### [Exercise data]

****************

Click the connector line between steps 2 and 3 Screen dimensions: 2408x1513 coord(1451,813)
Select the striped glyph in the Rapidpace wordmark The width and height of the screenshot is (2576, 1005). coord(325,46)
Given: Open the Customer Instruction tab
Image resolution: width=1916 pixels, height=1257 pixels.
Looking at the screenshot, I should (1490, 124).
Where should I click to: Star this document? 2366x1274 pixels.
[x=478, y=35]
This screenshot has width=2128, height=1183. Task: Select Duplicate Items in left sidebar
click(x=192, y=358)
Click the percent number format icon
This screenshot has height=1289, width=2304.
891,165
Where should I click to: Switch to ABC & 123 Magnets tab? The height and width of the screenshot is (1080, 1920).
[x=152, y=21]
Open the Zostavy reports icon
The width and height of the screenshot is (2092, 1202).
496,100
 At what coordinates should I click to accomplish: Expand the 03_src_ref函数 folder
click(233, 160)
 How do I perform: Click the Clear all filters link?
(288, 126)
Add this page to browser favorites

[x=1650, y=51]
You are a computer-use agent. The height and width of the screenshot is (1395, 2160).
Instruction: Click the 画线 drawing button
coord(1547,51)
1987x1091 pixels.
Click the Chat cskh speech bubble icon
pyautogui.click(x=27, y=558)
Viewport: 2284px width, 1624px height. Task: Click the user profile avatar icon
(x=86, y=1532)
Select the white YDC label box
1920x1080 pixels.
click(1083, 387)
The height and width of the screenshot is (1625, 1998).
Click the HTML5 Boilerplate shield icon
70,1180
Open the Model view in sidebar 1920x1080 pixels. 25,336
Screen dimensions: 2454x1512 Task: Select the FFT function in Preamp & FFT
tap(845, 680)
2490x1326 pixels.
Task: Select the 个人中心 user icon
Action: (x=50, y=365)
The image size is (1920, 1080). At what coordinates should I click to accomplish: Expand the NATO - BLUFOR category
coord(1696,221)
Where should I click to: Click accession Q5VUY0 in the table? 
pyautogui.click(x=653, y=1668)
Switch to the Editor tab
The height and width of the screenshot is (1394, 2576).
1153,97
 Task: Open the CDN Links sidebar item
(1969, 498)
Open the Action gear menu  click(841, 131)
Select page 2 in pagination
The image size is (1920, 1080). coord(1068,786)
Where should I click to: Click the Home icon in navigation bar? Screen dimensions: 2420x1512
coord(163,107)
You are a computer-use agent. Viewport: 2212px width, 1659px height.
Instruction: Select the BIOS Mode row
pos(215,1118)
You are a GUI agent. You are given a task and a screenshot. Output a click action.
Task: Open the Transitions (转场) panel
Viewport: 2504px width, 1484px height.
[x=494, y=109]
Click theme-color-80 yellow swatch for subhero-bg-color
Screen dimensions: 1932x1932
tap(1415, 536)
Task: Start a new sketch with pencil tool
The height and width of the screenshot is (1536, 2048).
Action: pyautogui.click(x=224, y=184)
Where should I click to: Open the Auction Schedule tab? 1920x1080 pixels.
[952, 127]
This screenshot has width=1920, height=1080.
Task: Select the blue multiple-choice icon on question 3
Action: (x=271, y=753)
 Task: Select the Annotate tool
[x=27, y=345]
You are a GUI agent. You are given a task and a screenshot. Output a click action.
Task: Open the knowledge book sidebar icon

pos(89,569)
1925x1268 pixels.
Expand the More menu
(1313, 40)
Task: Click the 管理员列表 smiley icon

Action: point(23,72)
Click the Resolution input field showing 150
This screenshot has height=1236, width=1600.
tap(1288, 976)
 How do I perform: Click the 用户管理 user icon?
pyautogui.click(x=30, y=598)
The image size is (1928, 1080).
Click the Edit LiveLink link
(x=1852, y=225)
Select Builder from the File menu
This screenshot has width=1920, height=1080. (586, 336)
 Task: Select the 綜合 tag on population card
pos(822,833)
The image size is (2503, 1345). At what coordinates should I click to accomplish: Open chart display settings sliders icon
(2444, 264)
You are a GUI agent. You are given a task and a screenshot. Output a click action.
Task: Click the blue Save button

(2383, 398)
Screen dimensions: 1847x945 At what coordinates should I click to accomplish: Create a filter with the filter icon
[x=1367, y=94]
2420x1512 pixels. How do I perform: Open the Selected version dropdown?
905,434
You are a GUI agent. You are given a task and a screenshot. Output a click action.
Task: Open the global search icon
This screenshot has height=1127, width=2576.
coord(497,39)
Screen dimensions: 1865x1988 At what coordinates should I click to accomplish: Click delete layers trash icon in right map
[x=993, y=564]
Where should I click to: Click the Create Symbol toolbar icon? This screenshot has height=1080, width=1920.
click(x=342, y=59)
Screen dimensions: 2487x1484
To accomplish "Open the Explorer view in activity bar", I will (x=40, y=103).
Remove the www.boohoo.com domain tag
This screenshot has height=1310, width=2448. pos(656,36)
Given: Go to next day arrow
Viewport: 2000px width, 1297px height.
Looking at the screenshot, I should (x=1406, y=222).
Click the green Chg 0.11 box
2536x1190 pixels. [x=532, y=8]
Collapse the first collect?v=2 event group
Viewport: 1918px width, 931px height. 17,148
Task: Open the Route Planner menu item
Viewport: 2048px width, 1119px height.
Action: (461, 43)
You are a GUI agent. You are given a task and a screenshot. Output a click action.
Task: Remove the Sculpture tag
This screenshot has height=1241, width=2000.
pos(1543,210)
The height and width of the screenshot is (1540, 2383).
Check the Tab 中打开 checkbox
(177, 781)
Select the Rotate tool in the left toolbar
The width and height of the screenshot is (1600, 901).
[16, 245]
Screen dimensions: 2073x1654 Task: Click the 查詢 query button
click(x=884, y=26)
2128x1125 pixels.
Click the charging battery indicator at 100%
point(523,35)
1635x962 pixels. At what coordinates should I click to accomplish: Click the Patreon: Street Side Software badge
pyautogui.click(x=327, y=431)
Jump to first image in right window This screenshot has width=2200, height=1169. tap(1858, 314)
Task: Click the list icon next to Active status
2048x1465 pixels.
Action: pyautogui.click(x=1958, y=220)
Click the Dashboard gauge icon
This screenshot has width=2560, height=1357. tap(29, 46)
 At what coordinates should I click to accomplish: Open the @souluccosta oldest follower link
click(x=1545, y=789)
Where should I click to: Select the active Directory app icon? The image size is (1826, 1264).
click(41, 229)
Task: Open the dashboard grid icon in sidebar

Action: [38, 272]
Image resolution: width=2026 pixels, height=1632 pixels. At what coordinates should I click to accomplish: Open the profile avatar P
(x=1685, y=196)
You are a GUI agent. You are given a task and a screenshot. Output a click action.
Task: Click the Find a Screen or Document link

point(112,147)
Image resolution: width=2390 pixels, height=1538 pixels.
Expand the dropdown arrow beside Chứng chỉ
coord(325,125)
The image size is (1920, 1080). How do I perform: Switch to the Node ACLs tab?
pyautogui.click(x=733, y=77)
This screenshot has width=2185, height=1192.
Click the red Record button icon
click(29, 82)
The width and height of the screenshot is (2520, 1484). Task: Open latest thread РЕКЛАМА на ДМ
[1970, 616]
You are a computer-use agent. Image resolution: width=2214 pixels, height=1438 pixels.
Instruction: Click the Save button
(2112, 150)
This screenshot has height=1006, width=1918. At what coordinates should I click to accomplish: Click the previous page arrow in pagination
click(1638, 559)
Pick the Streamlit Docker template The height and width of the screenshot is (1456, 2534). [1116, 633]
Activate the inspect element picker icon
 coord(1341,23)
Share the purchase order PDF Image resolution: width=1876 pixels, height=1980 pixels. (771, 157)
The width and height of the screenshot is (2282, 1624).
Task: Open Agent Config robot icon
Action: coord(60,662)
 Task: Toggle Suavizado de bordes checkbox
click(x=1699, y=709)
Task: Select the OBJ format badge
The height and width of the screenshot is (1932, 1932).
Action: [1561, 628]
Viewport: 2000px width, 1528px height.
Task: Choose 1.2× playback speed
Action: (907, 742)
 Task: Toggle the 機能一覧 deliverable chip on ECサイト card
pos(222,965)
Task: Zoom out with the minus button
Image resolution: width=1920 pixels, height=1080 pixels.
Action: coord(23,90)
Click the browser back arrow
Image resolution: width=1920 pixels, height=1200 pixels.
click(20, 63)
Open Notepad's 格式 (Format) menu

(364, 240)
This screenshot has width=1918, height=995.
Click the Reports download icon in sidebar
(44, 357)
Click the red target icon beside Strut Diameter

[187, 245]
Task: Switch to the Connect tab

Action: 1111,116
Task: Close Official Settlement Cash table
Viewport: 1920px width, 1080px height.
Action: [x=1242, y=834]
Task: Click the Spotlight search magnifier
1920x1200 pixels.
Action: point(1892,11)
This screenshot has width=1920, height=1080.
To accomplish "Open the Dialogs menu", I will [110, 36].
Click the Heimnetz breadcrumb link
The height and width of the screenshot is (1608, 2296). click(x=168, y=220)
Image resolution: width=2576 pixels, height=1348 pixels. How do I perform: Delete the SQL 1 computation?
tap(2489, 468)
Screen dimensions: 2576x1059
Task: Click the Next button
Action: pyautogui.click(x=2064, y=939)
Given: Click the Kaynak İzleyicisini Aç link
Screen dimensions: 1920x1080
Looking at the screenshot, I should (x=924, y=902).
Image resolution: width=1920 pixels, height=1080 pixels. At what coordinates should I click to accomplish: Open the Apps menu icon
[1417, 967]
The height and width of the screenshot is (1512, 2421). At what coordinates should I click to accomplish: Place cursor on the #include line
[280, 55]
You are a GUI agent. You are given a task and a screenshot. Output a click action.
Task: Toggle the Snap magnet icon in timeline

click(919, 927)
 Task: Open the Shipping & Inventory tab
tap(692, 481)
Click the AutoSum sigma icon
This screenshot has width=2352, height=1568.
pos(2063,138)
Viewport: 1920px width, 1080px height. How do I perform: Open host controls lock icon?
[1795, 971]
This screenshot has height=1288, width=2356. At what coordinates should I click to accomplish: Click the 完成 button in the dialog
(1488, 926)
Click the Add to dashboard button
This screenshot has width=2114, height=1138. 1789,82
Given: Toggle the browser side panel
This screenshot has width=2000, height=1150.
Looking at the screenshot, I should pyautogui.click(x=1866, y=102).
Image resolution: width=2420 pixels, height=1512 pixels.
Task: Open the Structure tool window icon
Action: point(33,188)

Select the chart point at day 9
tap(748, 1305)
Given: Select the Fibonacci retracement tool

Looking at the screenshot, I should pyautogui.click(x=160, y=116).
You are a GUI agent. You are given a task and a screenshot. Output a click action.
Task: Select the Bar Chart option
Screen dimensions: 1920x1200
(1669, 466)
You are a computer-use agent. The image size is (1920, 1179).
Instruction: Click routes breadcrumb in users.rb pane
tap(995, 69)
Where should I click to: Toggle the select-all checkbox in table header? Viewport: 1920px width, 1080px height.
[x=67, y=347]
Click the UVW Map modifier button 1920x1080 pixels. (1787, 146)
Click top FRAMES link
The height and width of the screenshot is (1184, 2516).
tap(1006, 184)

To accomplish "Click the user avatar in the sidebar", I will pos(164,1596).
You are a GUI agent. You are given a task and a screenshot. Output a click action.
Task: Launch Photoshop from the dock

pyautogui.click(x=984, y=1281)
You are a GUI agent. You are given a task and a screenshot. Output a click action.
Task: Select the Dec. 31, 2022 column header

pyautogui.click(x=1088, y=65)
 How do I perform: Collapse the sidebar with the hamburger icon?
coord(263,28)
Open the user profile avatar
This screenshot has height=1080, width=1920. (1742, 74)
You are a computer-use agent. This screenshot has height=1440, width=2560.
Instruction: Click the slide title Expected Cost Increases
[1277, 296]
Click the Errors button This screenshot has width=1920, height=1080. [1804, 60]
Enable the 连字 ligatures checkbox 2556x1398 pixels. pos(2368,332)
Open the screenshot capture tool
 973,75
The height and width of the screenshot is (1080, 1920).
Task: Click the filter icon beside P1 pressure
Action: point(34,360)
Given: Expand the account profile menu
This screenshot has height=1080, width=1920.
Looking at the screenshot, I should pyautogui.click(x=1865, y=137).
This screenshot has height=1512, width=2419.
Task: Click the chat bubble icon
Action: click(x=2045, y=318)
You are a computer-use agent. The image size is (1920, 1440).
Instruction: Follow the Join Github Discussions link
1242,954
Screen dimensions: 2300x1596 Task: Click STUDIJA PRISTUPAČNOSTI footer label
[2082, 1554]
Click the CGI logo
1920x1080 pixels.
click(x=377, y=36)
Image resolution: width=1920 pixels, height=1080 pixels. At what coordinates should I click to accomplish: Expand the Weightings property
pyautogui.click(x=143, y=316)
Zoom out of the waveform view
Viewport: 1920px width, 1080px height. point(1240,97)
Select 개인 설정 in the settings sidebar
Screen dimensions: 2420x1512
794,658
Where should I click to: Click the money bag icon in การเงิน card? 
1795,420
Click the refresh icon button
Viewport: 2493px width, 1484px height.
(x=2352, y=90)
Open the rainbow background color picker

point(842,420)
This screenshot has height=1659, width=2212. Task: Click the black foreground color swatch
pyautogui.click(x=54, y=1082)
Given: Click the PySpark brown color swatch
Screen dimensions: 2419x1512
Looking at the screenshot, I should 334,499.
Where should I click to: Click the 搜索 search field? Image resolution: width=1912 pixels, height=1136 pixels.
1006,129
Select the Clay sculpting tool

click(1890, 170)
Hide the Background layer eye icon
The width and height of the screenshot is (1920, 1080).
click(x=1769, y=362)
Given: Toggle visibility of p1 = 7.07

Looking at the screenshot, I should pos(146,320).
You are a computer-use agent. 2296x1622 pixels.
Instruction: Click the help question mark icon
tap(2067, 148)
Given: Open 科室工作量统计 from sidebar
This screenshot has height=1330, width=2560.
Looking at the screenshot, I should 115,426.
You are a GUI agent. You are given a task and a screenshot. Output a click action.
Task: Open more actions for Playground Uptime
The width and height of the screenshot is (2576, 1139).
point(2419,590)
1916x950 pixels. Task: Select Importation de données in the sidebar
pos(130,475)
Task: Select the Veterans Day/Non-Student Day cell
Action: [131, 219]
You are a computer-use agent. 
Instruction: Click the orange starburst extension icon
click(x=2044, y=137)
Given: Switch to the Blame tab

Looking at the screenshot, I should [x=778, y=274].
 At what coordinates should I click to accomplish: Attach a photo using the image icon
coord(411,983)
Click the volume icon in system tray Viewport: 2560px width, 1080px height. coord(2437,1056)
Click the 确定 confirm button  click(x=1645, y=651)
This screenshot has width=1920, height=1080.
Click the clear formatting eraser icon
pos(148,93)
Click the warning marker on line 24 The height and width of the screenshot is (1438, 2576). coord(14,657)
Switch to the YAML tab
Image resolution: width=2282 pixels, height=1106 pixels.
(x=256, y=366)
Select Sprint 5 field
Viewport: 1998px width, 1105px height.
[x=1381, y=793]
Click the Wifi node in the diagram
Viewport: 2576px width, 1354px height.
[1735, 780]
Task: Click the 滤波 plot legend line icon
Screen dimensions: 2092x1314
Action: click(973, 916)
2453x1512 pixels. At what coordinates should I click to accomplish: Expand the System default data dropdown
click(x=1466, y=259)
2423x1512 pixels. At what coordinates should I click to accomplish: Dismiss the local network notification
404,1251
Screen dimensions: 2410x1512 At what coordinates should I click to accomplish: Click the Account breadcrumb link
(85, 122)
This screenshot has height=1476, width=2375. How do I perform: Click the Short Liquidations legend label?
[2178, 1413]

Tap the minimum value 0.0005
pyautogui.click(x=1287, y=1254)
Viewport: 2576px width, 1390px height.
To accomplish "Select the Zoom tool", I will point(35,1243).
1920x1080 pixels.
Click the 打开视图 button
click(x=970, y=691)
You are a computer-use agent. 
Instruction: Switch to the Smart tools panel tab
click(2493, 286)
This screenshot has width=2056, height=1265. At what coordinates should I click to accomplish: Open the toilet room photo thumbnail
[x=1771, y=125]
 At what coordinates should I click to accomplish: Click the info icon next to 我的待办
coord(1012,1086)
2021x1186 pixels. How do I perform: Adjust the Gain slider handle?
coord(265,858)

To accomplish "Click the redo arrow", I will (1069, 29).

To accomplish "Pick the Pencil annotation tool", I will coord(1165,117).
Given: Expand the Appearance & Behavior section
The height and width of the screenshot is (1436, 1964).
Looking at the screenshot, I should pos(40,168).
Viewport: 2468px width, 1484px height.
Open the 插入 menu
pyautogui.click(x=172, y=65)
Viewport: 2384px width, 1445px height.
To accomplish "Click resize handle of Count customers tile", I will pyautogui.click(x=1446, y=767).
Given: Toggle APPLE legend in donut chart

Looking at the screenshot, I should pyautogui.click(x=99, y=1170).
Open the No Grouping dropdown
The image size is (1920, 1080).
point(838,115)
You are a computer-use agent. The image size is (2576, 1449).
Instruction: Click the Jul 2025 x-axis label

****************

In the data above, start at the line that has "You are a computer-use agent. The image size is (1920, 1179).", stop after the line that has "Enable the 连字", and print every line in between exactly as it stands.

### [Answer space]
You are a computer-use agent. The image size is (1920, 1179).
Instruction: Click routes breadcrumb in users.rb pane
tap(995, 69)
Where should I click to: Toggle the select-all checkbox in table header? Viewport: 1920px width, 1080px height.
[x=67, y=347]
Click the UVW Map modifier button 1920x1080 pixels. (1787, 146)
Click top FRAMES link
The height and width of the screenshot is (1184, 2516).
tap(1006, 184)

To accomplish "Click the user avatar in the sidebar", I will pos(164,1596).
You are a GUI agent. You are given a task and a screenshot. Output a click action.
Task: Launch Photoshop from the dock

pyautogui.click(x=984, y=1281)
You are a GUI agent. You are given a task and a screenshot. Output a click action.
Task: Select the Dec. 31, 2022 column header

pyautogui.click(x=1088, y=65)
 How do I perform: Collapse the sidebar with the hamburger icon?
coord(263,28)
Open the user profile avatar
This screenshot has height=1080, width=1920. (1742, 74)
You are a computer-use agent. This screenshot has height=1440, width=2560.
Instruction: Click the slide title Expected Cost Increases
[1277, 296]
Click the Errors button This screenshot has width=1920, height=1080. [1804, 60]
Enable the 连字 ligatures checkbox 2556x1398 pixels. pos(2368,332)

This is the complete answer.